Aquel mes de septiembre de mil novecientos cincuenta y uno en el que Greta irrumpió en su vida llevándose por delante todos sus fantasmas, Thomas llegó a tener el convencimiento de que, por un capricho incomprensible del destino, se había vuelto inmortal. Cuando la veía amanecer con la melena suelta, las piernas firmes, los ojos grandes y la boca de media luna, se olvidaba de que una vez fue viejo y, entonces, otro hombre, mucho más joven que él, más audaz, más valiente, se apoderaba de sus entrañas, de su lengua, de sus deseos, y le hacía la corte a aquella mujer con el alboroto de un veinteañero enamorado.
—Esta noche te oí gritar —le dijo cuando se quedaron a solas, uno a cada lado de la mesita del desayuno, cuarenta días después de la llegada de Greta a Acapulco—. Parecías muy angustiada, güerita, me dieron ganas de echar tu puerta abajo.
Había comenzado a llamarla así, «güerita», como la gente del mercado que cuando bajaban juntos al pueblo le gritaban desde los puestos: «¡Güerita, linda, cómprame una guayabita para tu hombre!». Y ella, que todavía no dominaba aquella lengua mestiza, lo veía sonreír y no entendía el motivo.
—Estaría soñando contigo —lo desafió ella con la boca picante escondida bajo el encaje de la servilleta.
Le costaba reconocer que también ella temía a la noche y sus fantasmas.

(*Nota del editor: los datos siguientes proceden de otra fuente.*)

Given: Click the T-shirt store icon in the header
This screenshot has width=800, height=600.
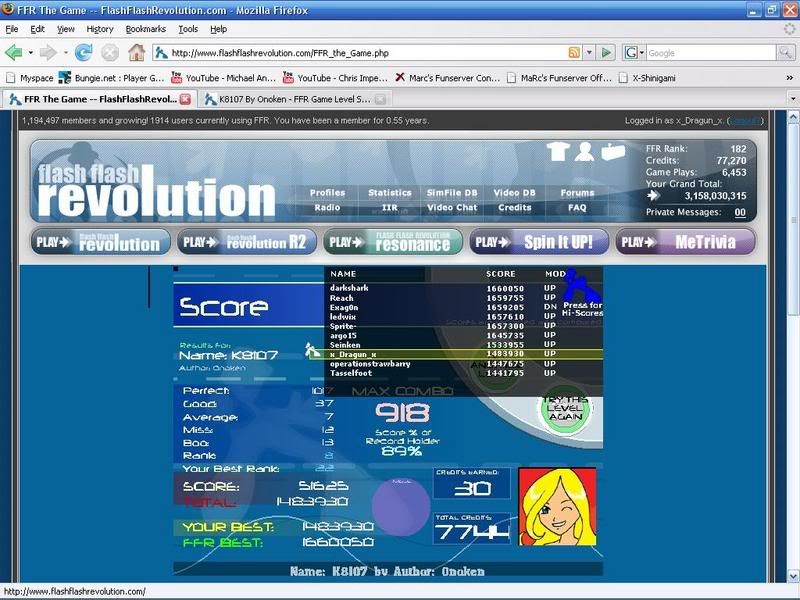Looking at the screenshot, I should point(560,152).
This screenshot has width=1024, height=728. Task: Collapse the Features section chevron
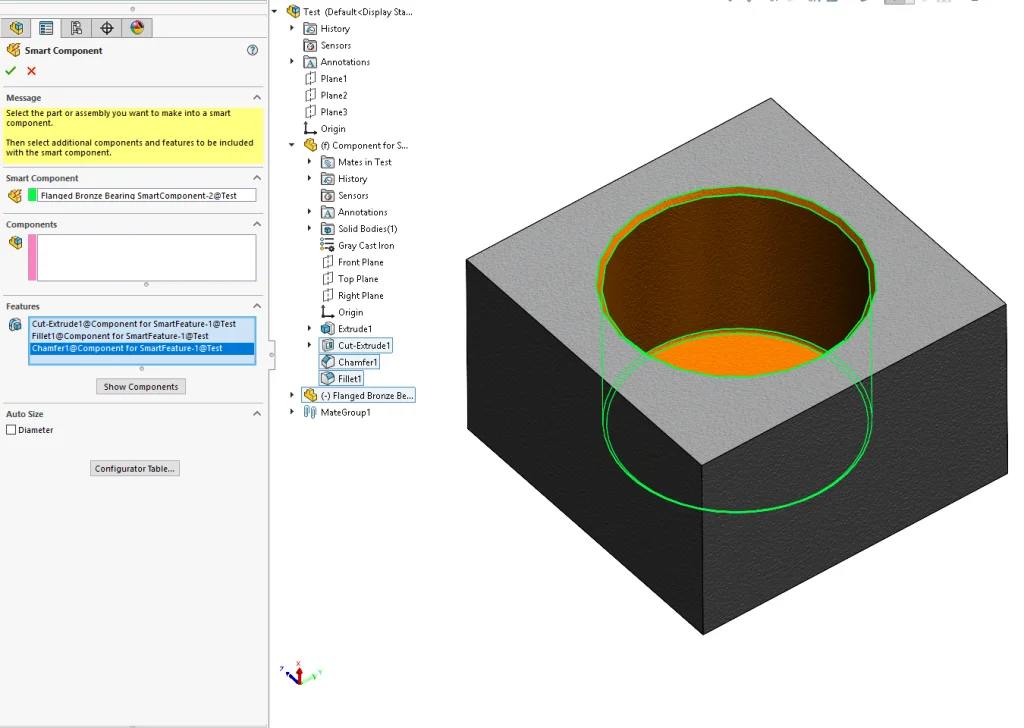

Se los había traído prendidos de los pliegues de la piel y ahora dormían a su lado, entre las sábanas húmedas de la casa colonial. Sentía terror ante la sola idea de irse a la cama. Temblaba de frío sentada frente al fuego, por muchos rebozos de lana que le pusiera Thomas sobre los hombros. Y cuando se despedía de él con sus seis mentiras —«Gracias. Mañana me marcharé para siempre»—, creía de veras que sólo pasaría una noche más bajo su cielo protector. En cuanto cerraba los ojos volvían a su cabeza, con más nitidez que nunca, los recuerdos de los últimos días de la guerra. Era capaz de escuchar con total claridad el estruendo de las bombas Lancaster al caer sobre los escombros, el rugido de los aviones de la RAF arañando los tejados, el griterío salvaje de los supervivientes que salían a la luz como cucarachas de las alcantarillas. Se veía de pie en lo alto de la escalera de madera que cruzaba de arriba abajo la oscura mansión donde todavía yacían los cadáveres de los niños empapados de sangre.
Y luego, su frenética carrera cargando con el dinero de la familia en el maletín, con la pistola dorada, la asesina de niños, apretada contra el pecho, a punto de estallar. Después, el bosque cubierto de bruma, parcialmente abrasado por las llamas, y el árbol aquel, verde, como si por él no pasara la guerra, esperándola con las raíces al aire. La tierra negra entre las uñas rotas, las piernas cubiertas de barro, un agujero escarbado con sus propias manos. El maletín enterrado junto a la pistola. El pelo enredado, los ojos fuera de las cuencas, la boca espumosa. «¡Mátame!», gritaba en sueños. ¿Cómo no desear la muerte?